Show creators Fatimah Asghar (popular poet and writer for the web series) and Samantha Bailey (director for both Brown Girls and another OpenTV webseries called You’re So Talented) revealed the plans for the HBO adaptation in a recent interview with Elle Magazine. Brown Girls follows best friends Leila (played by Nabila Hossain) and Patricia (Sonia Denis) through their lives in Chicago and exploration of their identities, relationships, and sexualities.
Speaking to the intentions that she and Bailey have for the television adaptation, Asghar says, “When we talked about the show to HBO, we told them that we wanted to show how they were resourcefully fly.” Asghar explained that the characters on the web series deal with real, grounded issues where they do not have enormous amounts of disposable income, and that she and Bailey want to keep that dynamic going forward. “We don’t want a show that is flashy and smooth. We want a show that is gritty. That has this kind of realness to it.”
Asghar also detailed how she sees the HBO adaptation as an opportunity to allow Brown Girls to flourish and grow as a complex, nuanced series that carries political clout. She added, “I want [the TV show] to be very Chicago-focused and queer folks of color–focused. And to have women of color and queer people of color be the protagonists and the antagonists in their own story. That’s very important to me.”

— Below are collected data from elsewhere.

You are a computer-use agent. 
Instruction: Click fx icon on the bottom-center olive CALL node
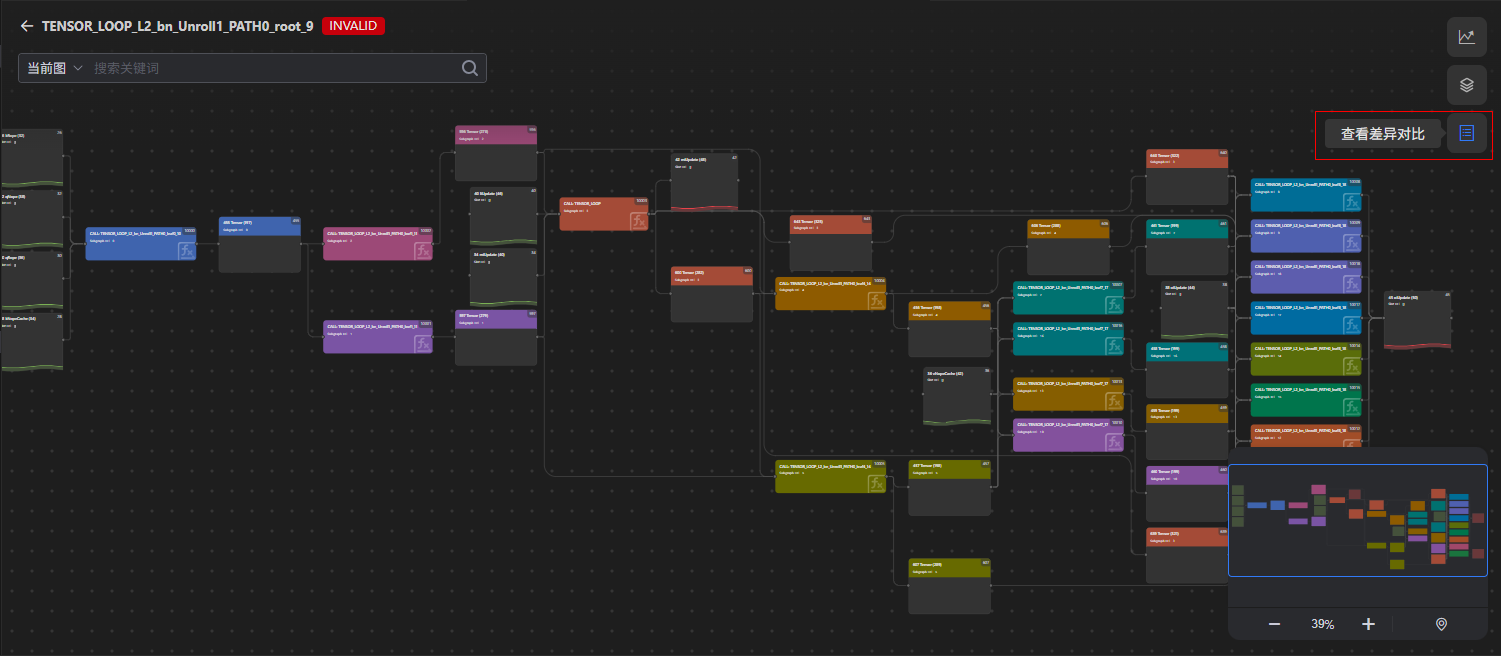876,483
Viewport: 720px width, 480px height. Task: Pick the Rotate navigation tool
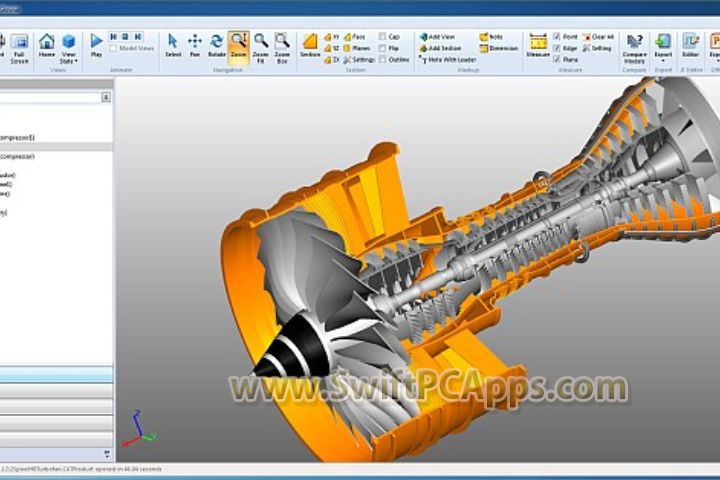pos(216,44)
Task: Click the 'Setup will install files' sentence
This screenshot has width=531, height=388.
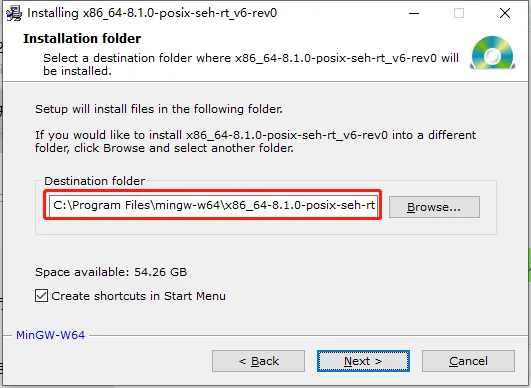Action: [159, 109]
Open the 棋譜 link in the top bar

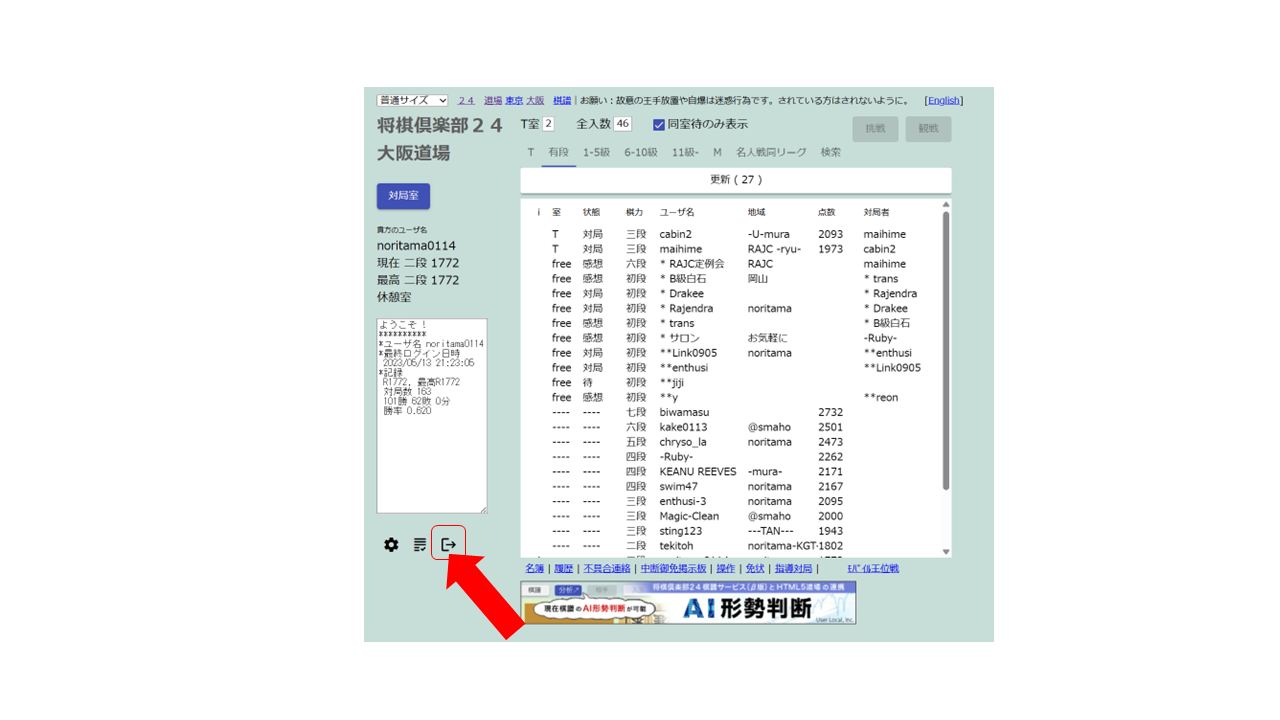[x=562, y=100]
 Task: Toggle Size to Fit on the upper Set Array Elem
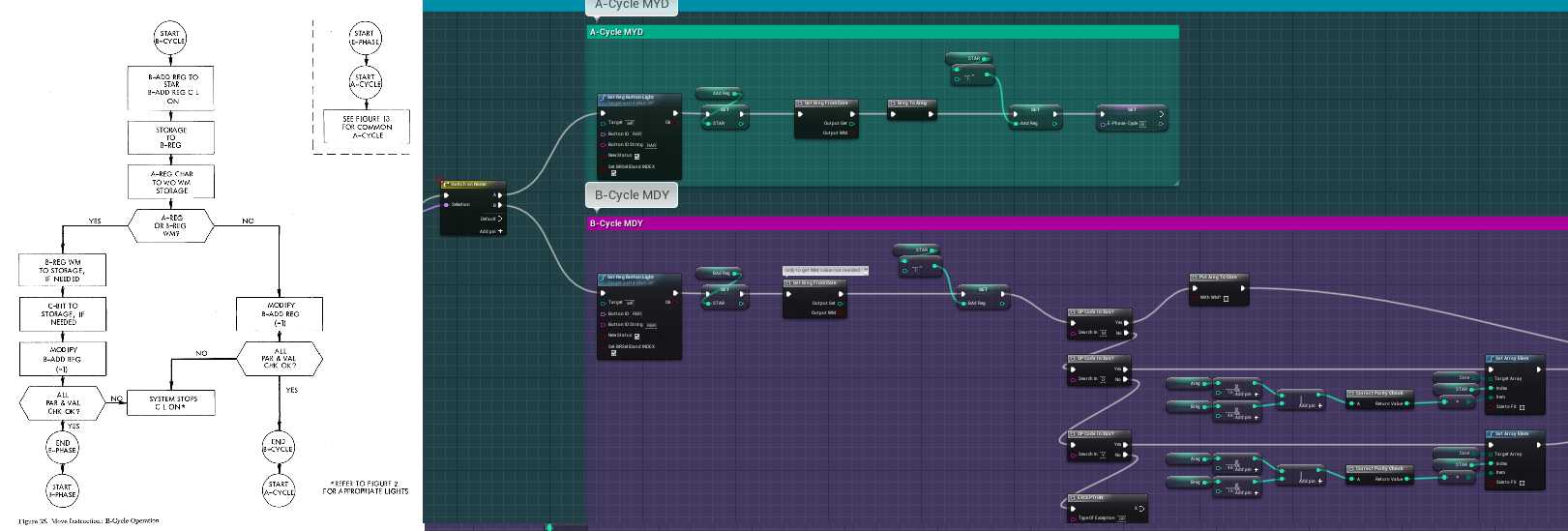tap(1522, 407)
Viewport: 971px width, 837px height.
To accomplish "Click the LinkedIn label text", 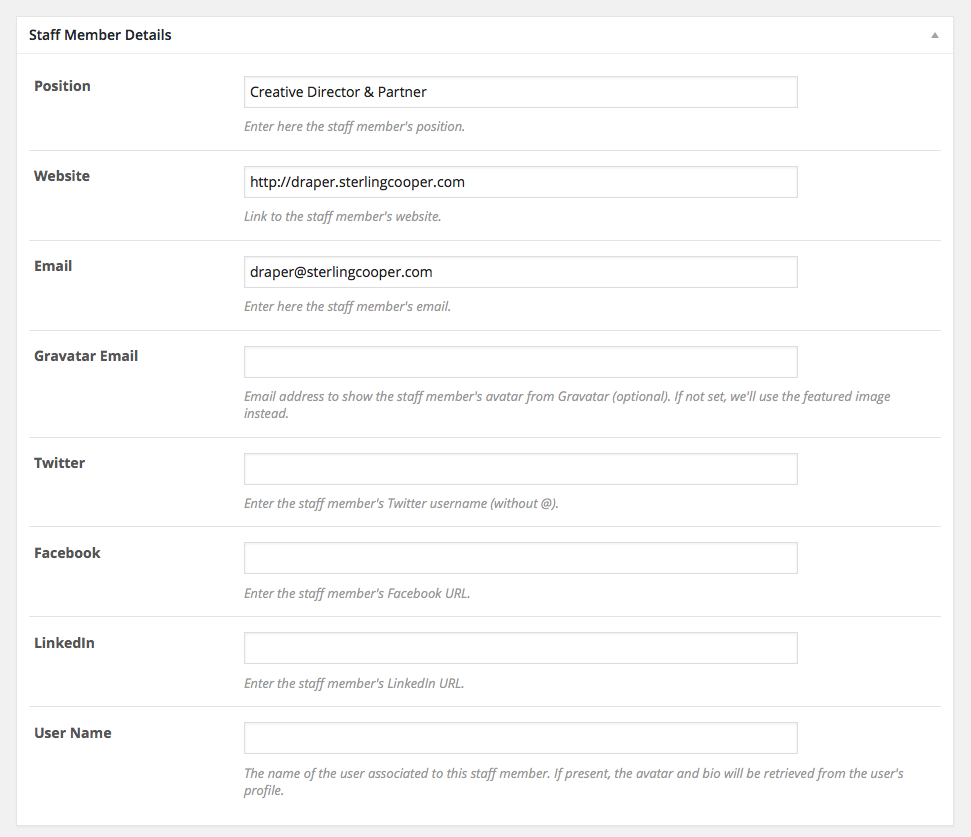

Nabila Hossain’s character in Brown Girls, Leila, is a queer Muslim woman, while Sonia Denis’ character Patricia is a young black woman. HBO’s choice to pursue a story which focuses on representing races and sexualities that are not traditionally seen in television signals the network’s continued effort towards creating shows that are politically relevant and progressive. Recent HBO series such as Issa Rae’s Insecure and Westworld have been lauded for such qualities; Insecure was celebrated by critics for its representation of black women as well as its humorous yet biting racial commentary, while Westworld is continually praised for its gender politics and feminist core.

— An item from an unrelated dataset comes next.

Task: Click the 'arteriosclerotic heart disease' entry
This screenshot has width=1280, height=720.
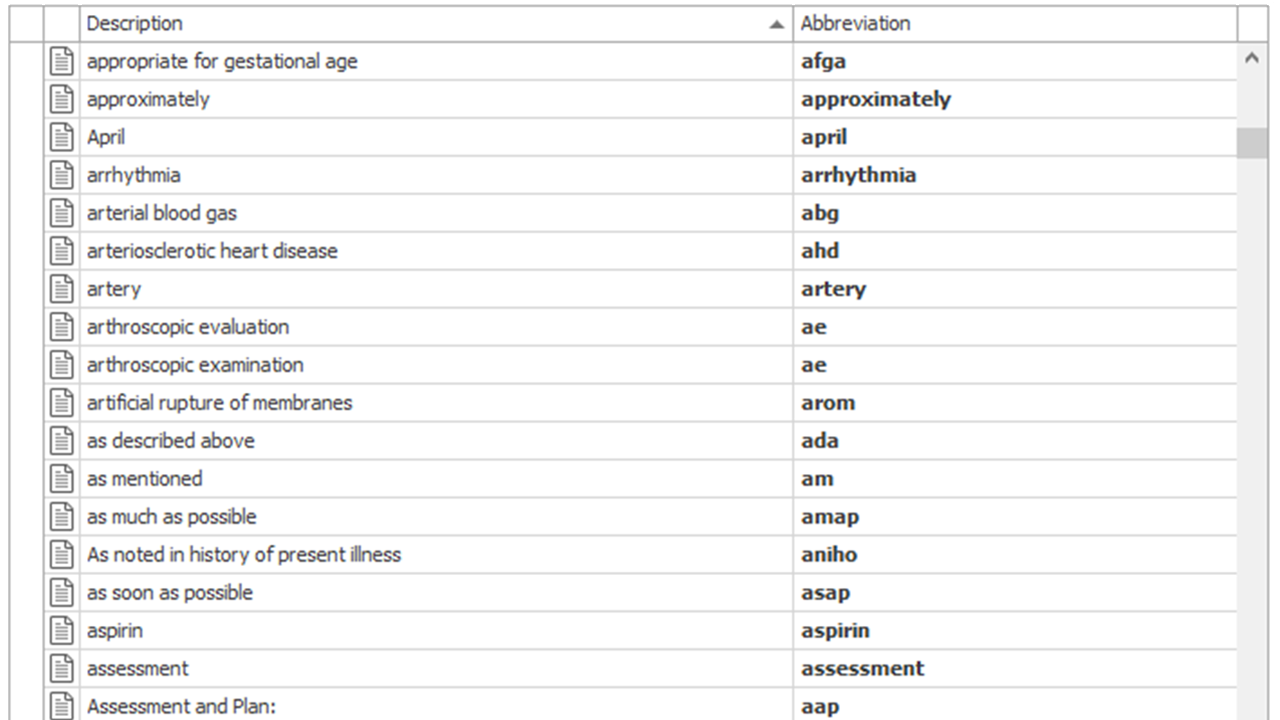Action: (x=212, y=251)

In fact, Asghar attributes the attention given to Brown Girls by HBO to Issa Rae and her own journey from YouTube to premium cable. “I don’t think we could be possible without Issa Rae,” Asghar admits. “Without Issa, and all the things she did to knock doors open, people would not have looked at us or taken us seriously.” Asghar concluded the interview by describing her hopes that Brown Girls can do the same for others. “[Issa Rae] kind of paved the way for us and we can do that for other folks. I hope we can do that for other girls.”